Les actions à mener à bien concernent :

- la mise en place, encore inachevée, de l'observatoire de l'outre-mer . Cet observatoire a pour objectif, d'une part, de faciliter l'accès aux sources statistiques et documentaires relatives à l'outre-mer disponibles sur les sites de la statistique publique, des instituts spécialisés tels que l'Institution d'émission des départements d'outre-mer ou l'Institution d'émission de l'outre-mer et des instituts locaux en Polynésie française et en Nouvelle-Calédonie et, d'autre part, de fournir pour l'ensemble des départements et collectivités d'outre-mer une liste d'indicateurs cohérents et comparables entre tous les territoires ;

- l'achèvement du système d'information décisionnel . Ce système devrait permettre de collecter, consolider, modéliser et restituer sous forme de tableaux de bord les données relatives aux programmes et actions outre-mer et de mieux procéder ainsi à l'évaluation des politiques publiques ;

- enfin, la mise en place d'une application de suivi et de traitement spécifique sur les dispositifs de défiscalisation doit être une priorité de la DéGéOM. Dans le contexte budgétaire actuel particulièrement contraint, les effets de chacune des dépenses fiscales rattachées à l'outre-mer doivent pouvoir être identifiés. Sur cette question spécifique, la nécessité d'une coopération entre la DéGéOM et les services de Bercy responsables des dispositifs de défiscalisation plaide pour la mise en place d'une structure interministérielle, qui seule apparaîtrait pertinente. Elle pourrait se calquer sur la commission interministérielle de coordination des contrôles portant sur les actions financées par les fonds structurels européens, structure spécifique chargée de contrôler la gestion des fonds européens alloués à la France.
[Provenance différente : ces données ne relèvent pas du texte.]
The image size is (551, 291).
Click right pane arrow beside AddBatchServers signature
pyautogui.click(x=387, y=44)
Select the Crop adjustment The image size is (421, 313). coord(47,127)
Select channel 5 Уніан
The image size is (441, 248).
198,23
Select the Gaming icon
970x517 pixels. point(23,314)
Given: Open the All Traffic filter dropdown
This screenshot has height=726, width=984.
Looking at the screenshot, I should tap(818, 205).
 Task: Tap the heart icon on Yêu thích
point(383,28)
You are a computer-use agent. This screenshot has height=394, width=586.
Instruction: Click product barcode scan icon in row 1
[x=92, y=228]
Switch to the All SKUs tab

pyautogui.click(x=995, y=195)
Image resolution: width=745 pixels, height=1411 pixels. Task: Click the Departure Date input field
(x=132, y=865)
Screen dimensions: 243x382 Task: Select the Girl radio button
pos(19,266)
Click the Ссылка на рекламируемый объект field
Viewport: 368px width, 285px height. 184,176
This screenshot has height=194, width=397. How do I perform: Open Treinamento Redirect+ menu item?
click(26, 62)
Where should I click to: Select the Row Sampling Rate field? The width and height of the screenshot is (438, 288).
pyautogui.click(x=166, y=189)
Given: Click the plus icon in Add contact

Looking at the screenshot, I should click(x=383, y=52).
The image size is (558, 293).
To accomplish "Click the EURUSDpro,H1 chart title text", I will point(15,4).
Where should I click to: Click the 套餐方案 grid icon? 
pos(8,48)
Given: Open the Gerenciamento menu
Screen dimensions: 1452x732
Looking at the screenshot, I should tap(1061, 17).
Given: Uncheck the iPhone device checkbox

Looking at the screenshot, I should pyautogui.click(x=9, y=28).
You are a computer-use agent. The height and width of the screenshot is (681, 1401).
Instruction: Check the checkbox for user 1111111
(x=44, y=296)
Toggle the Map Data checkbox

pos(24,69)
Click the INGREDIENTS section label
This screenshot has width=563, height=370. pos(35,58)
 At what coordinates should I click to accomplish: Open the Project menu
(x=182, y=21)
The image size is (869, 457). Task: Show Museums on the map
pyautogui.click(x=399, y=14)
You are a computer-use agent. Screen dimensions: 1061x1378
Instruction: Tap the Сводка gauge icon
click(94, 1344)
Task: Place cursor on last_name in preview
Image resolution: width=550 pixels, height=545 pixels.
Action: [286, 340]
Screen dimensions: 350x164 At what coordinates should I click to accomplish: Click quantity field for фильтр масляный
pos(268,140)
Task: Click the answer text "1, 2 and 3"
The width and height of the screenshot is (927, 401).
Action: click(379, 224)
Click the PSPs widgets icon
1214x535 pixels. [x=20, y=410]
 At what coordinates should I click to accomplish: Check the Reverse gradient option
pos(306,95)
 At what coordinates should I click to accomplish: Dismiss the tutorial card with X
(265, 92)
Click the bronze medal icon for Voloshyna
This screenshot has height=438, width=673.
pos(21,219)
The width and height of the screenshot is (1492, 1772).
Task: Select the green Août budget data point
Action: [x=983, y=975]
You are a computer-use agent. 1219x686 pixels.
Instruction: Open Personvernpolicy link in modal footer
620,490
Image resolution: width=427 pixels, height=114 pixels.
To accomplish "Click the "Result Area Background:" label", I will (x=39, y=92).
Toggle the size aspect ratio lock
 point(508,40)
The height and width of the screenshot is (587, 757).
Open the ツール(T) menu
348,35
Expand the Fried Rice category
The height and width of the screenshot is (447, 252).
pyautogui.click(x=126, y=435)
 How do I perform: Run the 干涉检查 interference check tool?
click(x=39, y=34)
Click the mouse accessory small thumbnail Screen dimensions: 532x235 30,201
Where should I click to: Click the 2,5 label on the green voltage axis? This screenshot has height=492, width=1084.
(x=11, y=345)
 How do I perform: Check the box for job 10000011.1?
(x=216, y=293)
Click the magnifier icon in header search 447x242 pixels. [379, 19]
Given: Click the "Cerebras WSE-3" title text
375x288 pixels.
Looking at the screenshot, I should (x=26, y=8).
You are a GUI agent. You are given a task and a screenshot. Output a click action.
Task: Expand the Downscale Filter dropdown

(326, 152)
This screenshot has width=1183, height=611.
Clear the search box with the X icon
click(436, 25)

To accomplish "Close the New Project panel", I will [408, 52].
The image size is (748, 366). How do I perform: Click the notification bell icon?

Enfin, outre les actions que la DéGéOM peut mettre en oeuvre par elle-même, il apparaîtrait utile à votre rapporteur spécial, comme l'a suggéré Olivier Diederichs, inspecteur général de l'administration, que le service en charge de l'évaluation se rapproche des inspections administratives et de la Cour des comptes, qui peuvent constituer pour elle un appui efficace dans ce domaine.